Let $\lambda_1, \lambda_2, \ldots, \lambda_m$ be the $m$ eigenvalues (counted with multiplicity) of $A$ in the order of descending absolute value (equalities allowed), that is $|\lambda_1| \ge |\lambda_2|\ldots \ge |\lambda_m|$, and let $v_1, v_2, \ldots, v_m$ be the corresponding eigenvectors. Suppose that $\lambda_1$ is the dominant eigenvalue, so that $|\lambda_1| > |\lambda_j|$ for all $j>1$.

The initial vector $b_0$ can be written:

$b_0 = c_{1}v_{1} + c_{2}v_{2} + \cdots + c_{m}v_{m}.$

If $b_0$ is chosen randomly (with uniform probability), then $c_1 \neq 0$ with probability 1. Now,

$$\begin{align}
A^{k}b_0 &= c_{1}A^{k}v_{1} + c_{2}A^{k}v_{2} + \cdots + c_{m}A^{k}v_{m} \\
&= c_{1}\lambda_{1}^{k}v_{1} + c_{2}\lambda_{2}^{k}v_{2} + \cdots + c_{m}\lambda_{m}^{k}v_{m} \\
&= c_{1}\lambda_{1}^{k} \left( v_{1} + \frac{c_{2}}{c_{1}}\left(\frac{\lambda_{2}}{\lambda_{1}}\right)^{k}v_{2} + \cdots + \frac{c_{m}}{c_{1}}\left(\frac{\lambda_{m}}{\lambda_{1}}\right)^{k}v_{m}\right) \\
&\to c_{1}\lambda_{1}^{k} v_1 && \left |\frac{\lambda_j}{\lambda_1} \right | < 1 \text{ for } j>1
\end{align}$$

On the other hand:

$b_k = \frac{A^k b_0}{\|A^kb_0\|}.$

Therefore, $b_k$ converges to (a multiple of) the eigenvector $v_1$. The convergence is geometric, with ratio

$\left| \frac{\lambda_2}{\lambda_1} \right|.$

Thus, the method converges slowly if there is an eigenvalue close in magnitude to the dominant eigenvalue.

==Applications==
Although the power iteration method approximates only one eigenvalue of a matrix, it remains useful for certain computational problems. For instance, Google uses it to calculate the PageRank of documents in their search engine, and Twitter uses it to show users recommendations of whom to follow. The power iteration method is especially suitable for sparse matrices, such as the web matrix, or as the matrix-free method that does not require storing the coefficient matrix $A$ explicitly, but can instead access a function evaluating matrix-vector products $Ax$. For non-symmetric matrices that are well-conditioned the power iteration method can outperform more complex Arnoldi iteration. For symmetric matrices, the power iteration method is rarely used, since its convergence speed can be easily increased without sacrificing the small cost per iteration; see, e.g., Lanczos iteration and LOBPCG.
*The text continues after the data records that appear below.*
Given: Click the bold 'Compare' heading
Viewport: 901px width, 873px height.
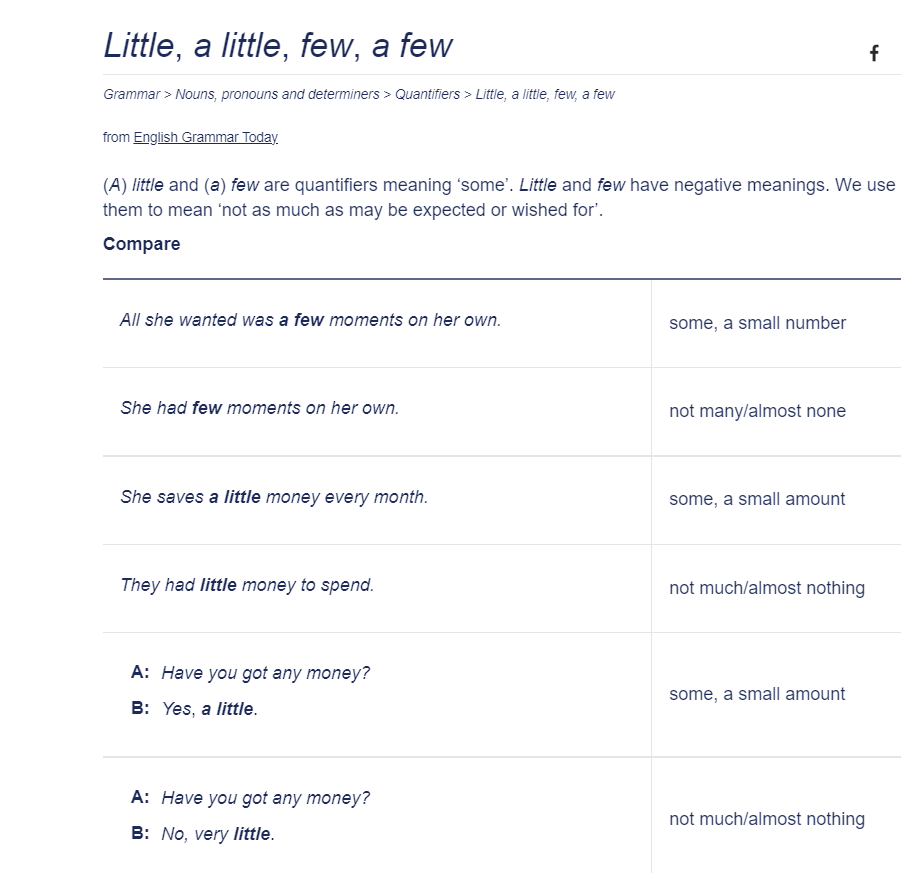Looking at the screenshot, I should 141,244.
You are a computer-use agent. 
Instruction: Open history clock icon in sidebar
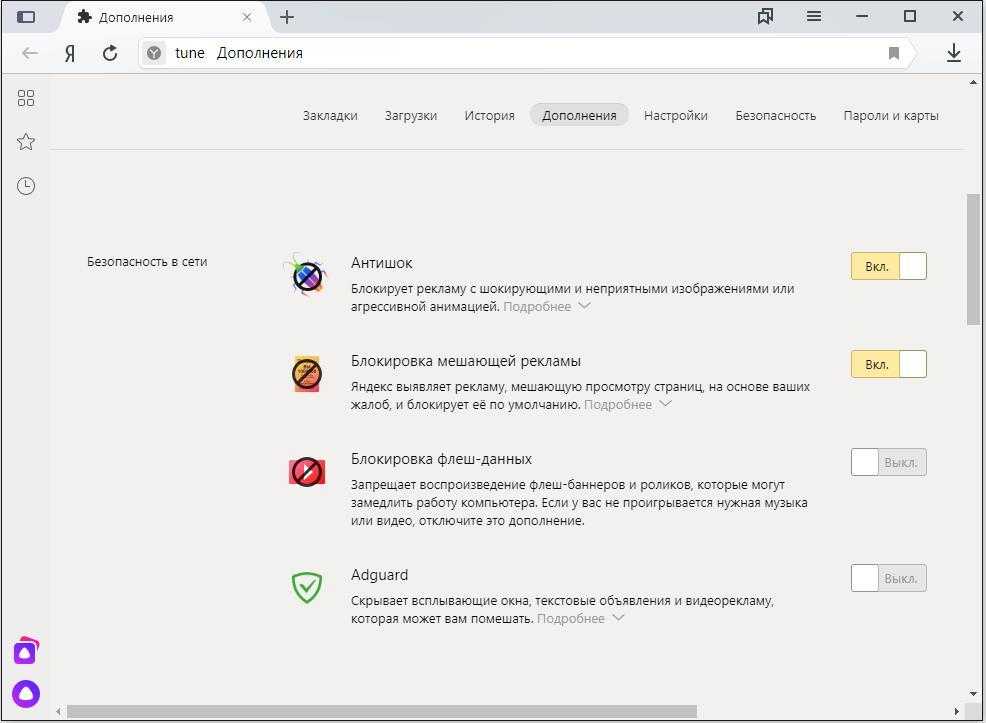(26, 186)
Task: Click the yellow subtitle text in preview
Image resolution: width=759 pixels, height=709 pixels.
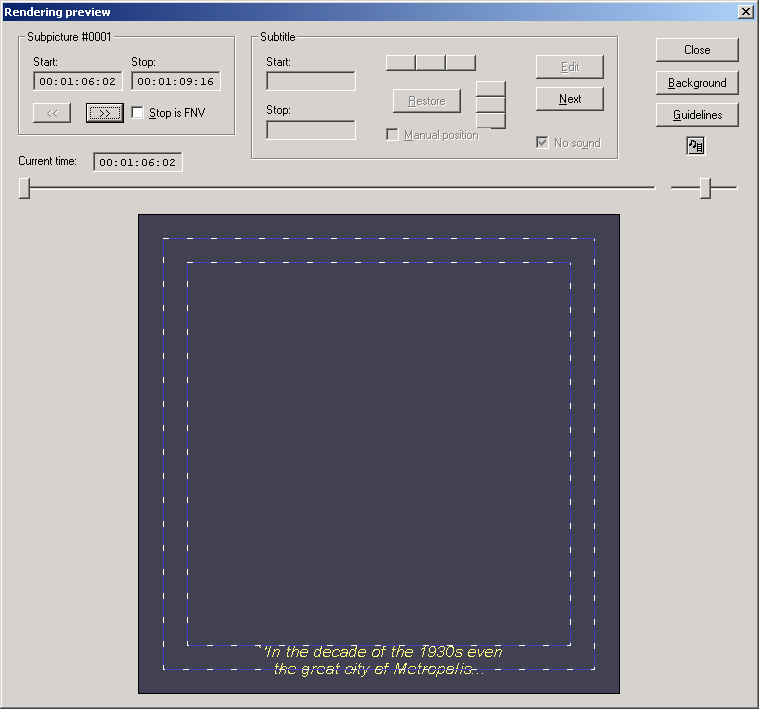Action: 379,660
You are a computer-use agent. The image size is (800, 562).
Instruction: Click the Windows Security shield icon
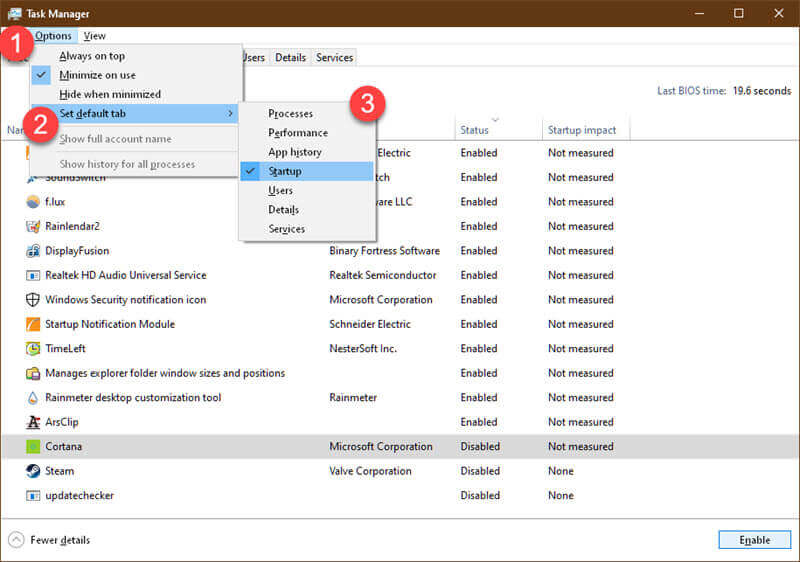point(33,300)
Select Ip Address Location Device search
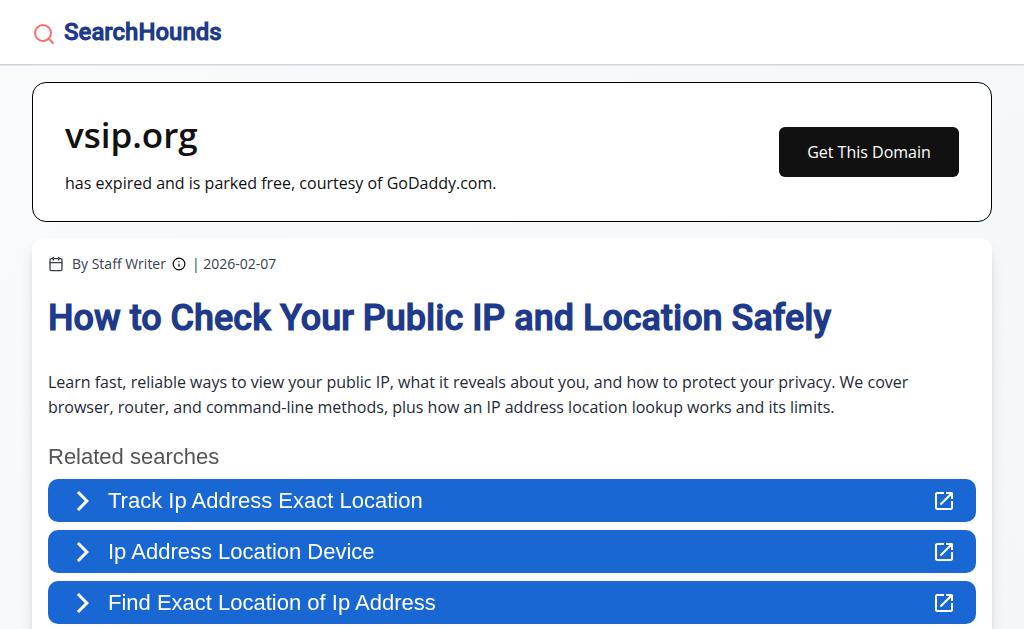The width and height of the screenshot is (1024, 629). [x=241, y=551]

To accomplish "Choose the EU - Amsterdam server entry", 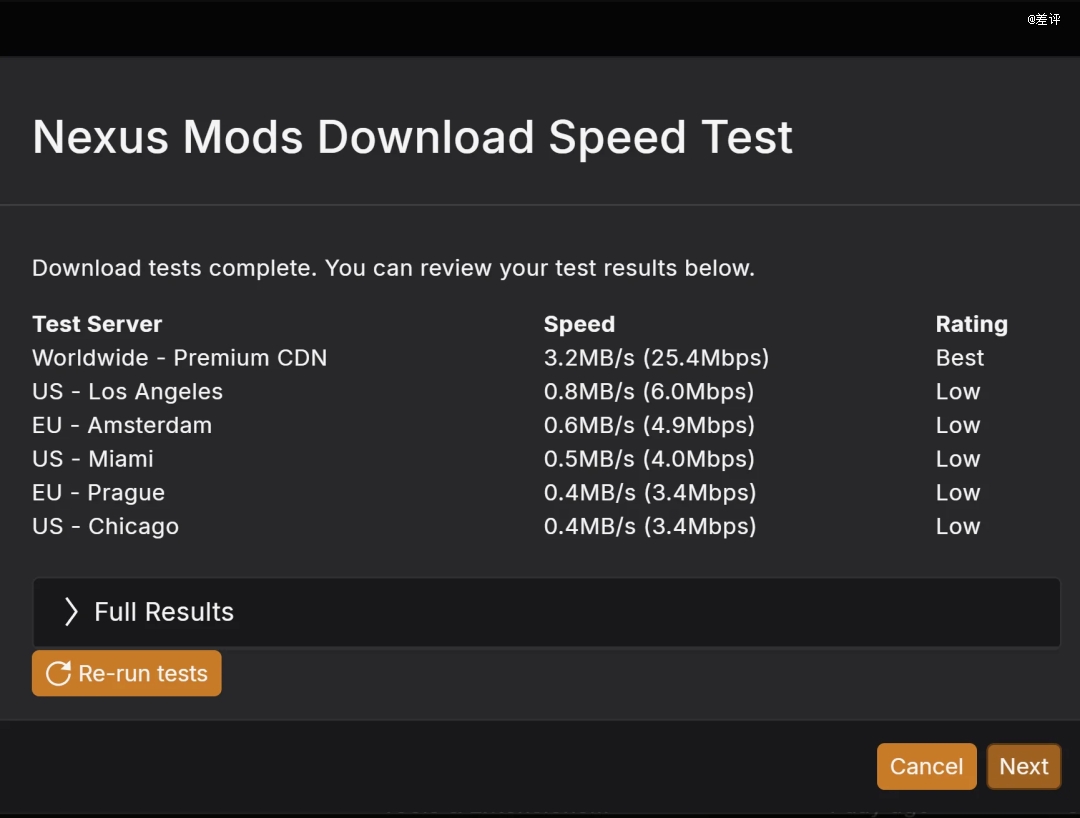I will pyautogui.click(x=122, y=425).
Some of the more advanced eigenvalue algorithms can be understood as variations of the power iteration. For instance, the inverse iteration method applies power iteration to the matrix $A^{-1}$. Other algorithms look at the whole subspace generated by the vectors $b_k$. This subspace is known as the Krylov subspace. It can be computed by Arnoldi iteration or Lanczos iteration.
Gram iteration is a super-linear and deterministic method to compute the largest eigenpair.